- _Task to carry out_:
Find every line in the records below that contains the word "column", and copy each such line.

- _Input material_:
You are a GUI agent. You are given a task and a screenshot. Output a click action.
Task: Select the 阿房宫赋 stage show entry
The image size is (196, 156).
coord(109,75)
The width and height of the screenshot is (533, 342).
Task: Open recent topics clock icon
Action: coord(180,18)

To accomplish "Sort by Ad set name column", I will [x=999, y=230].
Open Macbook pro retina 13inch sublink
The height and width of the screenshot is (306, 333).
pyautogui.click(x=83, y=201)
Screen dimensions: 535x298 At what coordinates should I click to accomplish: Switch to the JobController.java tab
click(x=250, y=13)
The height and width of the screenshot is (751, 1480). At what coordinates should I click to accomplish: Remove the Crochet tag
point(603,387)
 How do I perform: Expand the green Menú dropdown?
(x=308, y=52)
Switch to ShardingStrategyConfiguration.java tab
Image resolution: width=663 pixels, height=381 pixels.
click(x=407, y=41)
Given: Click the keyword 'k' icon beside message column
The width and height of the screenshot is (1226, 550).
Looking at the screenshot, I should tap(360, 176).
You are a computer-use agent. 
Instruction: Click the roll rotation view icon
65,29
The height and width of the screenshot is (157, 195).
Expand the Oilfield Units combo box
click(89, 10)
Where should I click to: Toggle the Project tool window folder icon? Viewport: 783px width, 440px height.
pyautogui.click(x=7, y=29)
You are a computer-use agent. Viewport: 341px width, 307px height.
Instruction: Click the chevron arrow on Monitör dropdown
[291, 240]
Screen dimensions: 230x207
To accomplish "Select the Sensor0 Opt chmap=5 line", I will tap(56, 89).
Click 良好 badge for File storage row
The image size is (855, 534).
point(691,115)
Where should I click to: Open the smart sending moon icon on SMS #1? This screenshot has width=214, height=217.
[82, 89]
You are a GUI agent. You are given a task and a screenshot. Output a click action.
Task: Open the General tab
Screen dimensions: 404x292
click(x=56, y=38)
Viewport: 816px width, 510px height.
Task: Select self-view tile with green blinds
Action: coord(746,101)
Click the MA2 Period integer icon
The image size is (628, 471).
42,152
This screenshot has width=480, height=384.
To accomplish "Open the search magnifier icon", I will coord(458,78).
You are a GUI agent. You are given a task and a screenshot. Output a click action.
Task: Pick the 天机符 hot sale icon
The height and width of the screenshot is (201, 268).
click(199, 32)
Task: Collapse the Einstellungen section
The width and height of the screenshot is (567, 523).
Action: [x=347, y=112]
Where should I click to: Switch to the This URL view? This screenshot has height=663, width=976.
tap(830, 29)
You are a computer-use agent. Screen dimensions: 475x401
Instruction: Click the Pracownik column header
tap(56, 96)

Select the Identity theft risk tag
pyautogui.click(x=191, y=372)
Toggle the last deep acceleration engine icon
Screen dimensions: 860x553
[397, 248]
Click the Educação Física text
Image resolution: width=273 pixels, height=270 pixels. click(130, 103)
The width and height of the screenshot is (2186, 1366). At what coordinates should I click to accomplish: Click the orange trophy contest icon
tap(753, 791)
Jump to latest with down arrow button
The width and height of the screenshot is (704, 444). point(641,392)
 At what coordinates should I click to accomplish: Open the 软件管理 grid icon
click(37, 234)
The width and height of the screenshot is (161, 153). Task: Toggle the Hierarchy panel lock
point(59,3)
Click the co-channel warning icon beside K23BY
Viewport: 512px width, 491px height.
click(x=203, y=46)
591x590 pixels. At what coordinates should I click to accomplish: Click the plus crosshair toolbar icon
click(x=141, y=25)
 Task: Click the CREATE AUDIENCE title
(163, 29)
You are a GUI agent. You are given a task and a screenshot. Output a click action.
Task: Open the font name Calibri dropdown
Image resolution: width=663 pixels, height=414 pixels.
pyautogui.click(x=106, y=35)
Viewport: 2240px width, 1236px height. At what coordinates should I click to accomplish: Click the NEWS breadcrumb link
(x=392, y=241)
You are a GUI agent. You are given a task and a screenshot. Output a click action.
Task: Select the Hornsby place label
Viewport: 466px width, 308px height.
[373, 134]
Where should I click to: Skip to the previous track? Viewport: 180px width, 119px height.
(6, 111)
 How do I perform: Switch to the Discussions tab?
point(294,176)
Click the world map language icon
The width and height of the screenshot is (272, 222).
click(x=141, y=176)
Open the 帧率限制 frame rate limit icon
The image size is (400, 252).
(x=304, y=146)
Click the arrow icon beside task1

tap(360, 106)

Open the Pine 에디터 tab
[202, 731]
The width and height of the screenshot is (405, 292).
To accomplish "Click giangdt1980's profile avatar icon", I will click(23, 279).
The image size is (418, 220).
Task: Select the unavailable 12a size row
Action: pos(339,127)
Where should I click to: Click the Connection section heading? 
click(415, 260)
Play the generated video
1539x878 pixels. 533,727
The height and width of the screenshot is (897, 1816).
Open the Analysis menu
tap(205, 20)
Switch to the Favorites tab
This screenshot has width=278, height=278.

- _Reply_:
To accomplish "Sort by Ad set name column", I will [x=999, y=230].
Given: Click the keyword 'k' icon beside message column
Instruction: Click the Pracownik column header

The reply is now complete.